George Goldey grew up on the East Coast, traveled extensively and was recently living in Vietnam with his wife to teach aspiring entrepreneurs. But for the bulk of his life he was anchored in Santa Monica, whether he was working as an entertainment and publishing executive or hanging out at UnUrban Coffee House on Pico Boulevard.
Goldey, a longtime local resident, died suddenly of a stroke March 31 while attending a reception for the opening of an arts center in Ho Chi Minh City. He was 63.
“My heart aches for my Mom because she lost the love of her life,” said Goldey’s daughter, Alexa, a former Santa Monica High School student. “I’m thankful that they were on their big adventure together.”
Memorial services for Goldey will be held at 2 p.m. Saturday, April 23, at Saint Augustine by-the-Sea Episcopal Church, 1227 Fourth St., in Santa Monica. A reception will follow at the Santa Monica Bay Woman’s Club, 1210 Fourth St.
Friends locally and around the globe flooded Goldey’s Facebook page with comments, remembering him for his good-natured personality, his hospitality and his passion for travel.
“George’s proficiency in so many languages made his love of travel a meaningful, always fun adventure, especially to the friends he visited and the new ones he made in his travels across six of the seven continents,” said his wife, Karen Goldey, who is back in Santa Monica.
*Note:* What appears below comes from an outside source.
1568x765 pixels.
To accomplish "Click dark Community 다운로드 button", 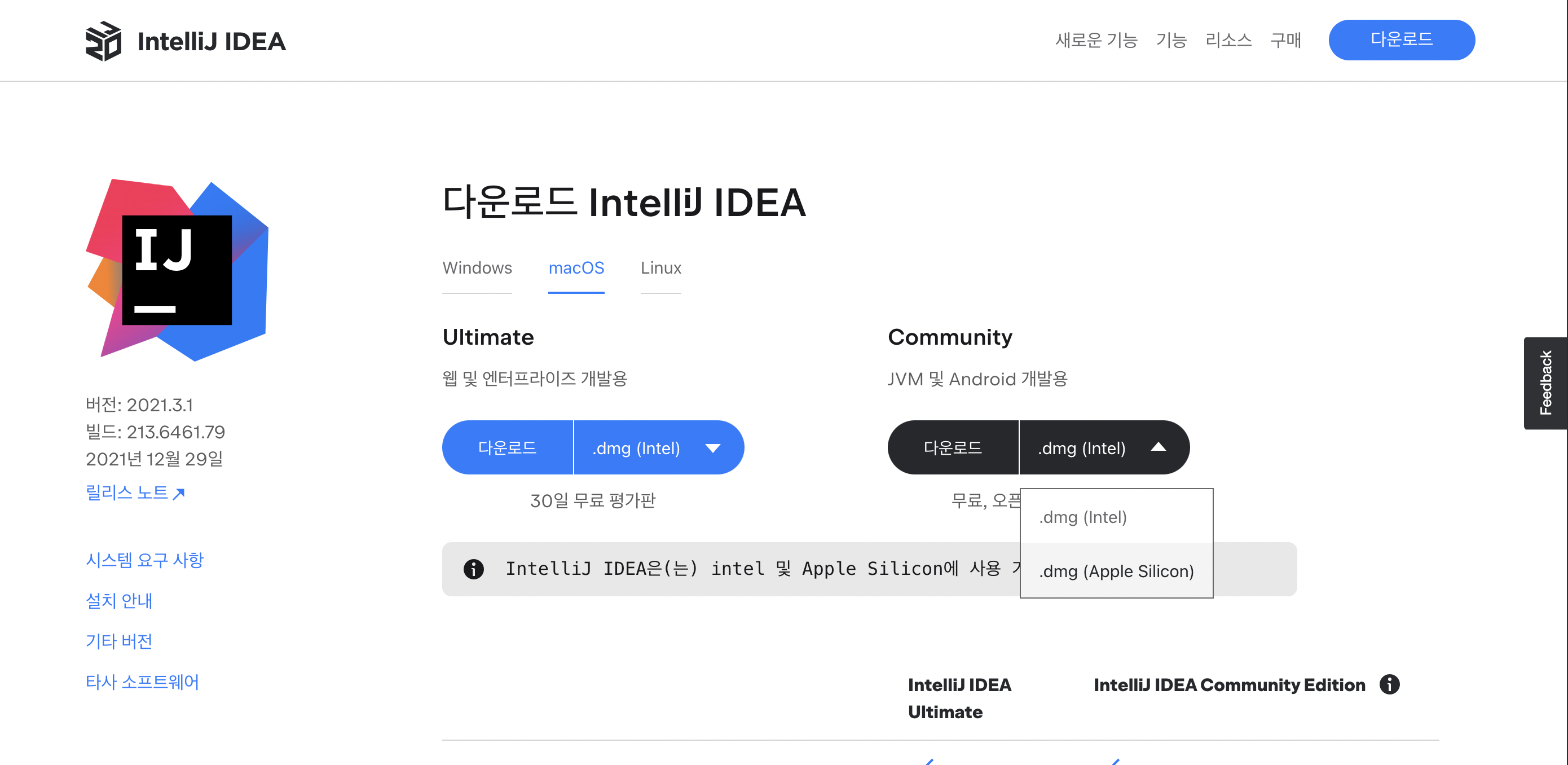I will click(953, 448).
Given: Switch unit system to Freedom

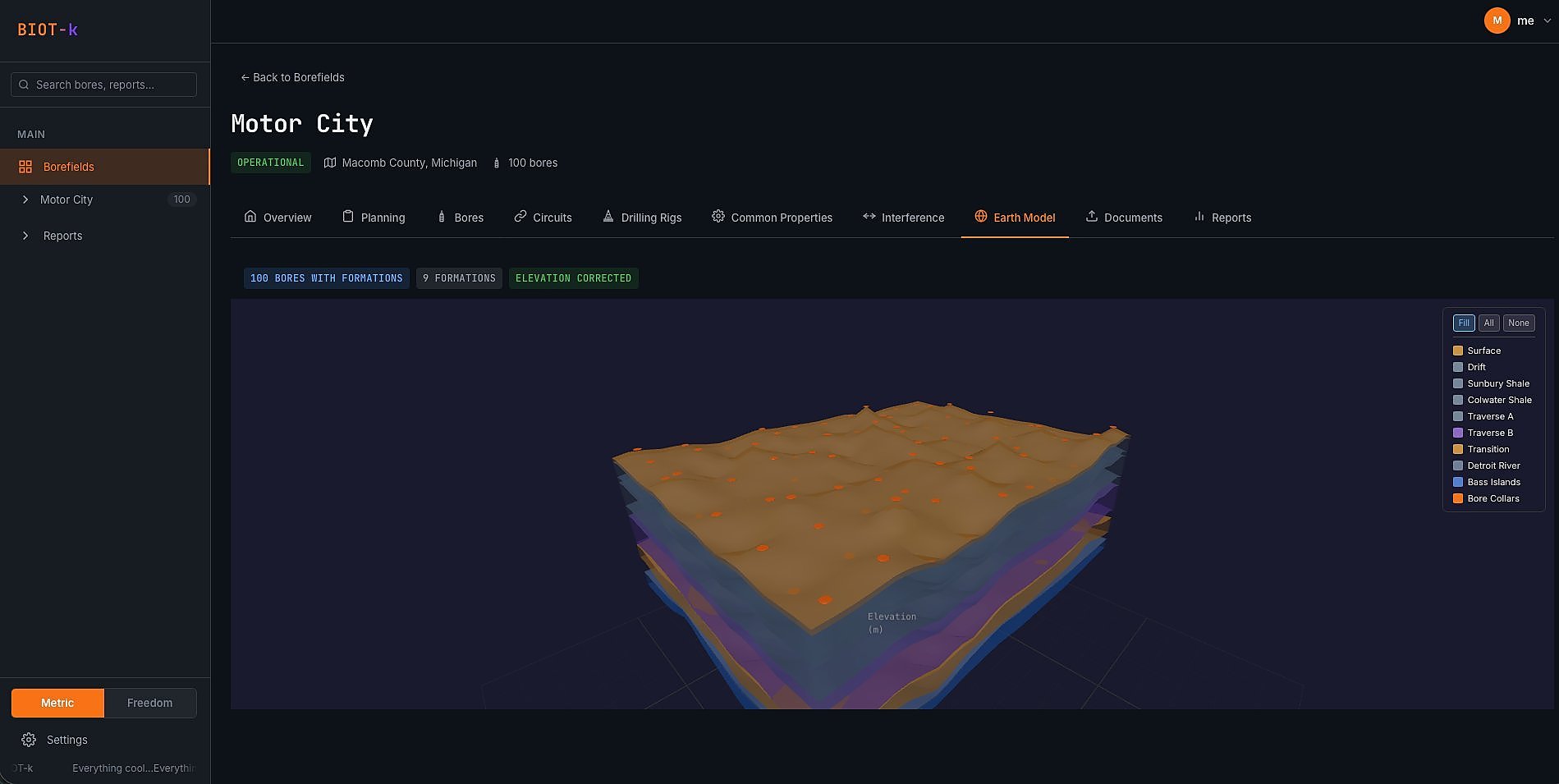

“Traveling with his family was a real delight in George’s life. Sharing early morning walks in parks across Europe with his daughter was everything to him. George was considered family by many across the globe, often a second father to those with whom we shared our home and our lives. His huge hugs and uncanny ability to listen will be missed by many.”
Raised in New Jersey, Goldey graduated from UC Santa Barbara in 1976 and started working in public relations for Omni magazine. Goldey then worked as a senior executive for PR firm Rogers & Cowan before founding the Beverly Hills-based Goldey Company talent agency in 1993 to represent actors like Barry Newman, Jan-Michael Vincent and Edie McClurg.
Julie Benz, an actress who has had roles on “Buffy the Vampire Slayer” and “Dexter,” among other television shows, said Goldey was her first agent in Hollywood.
“I am heartbroken over this news,” she wrote on Facebook. “He believed in me when very few others did.”
Goldey’s daughter wrote in a Facebook post that she always loved hearing the story of how her parents became a couple. It was love at first sight for Goldey, who called his mother after meeting the former Karen Abramson and told her he had just met the woman he would marry. He proposed four days later, and the two were married within about eight months. They had been together for 32 years.
Goldey had recently started teaching at the University of Saigon, using his business and communication skills to help students in Vietnam. He is survived by his wife and daughter as well as many cousins.
“Everyone’s still trying to wrap their head around it,” former colleague Joe Dera said. “He was a picture of health. … He had a larger-than-life personality.”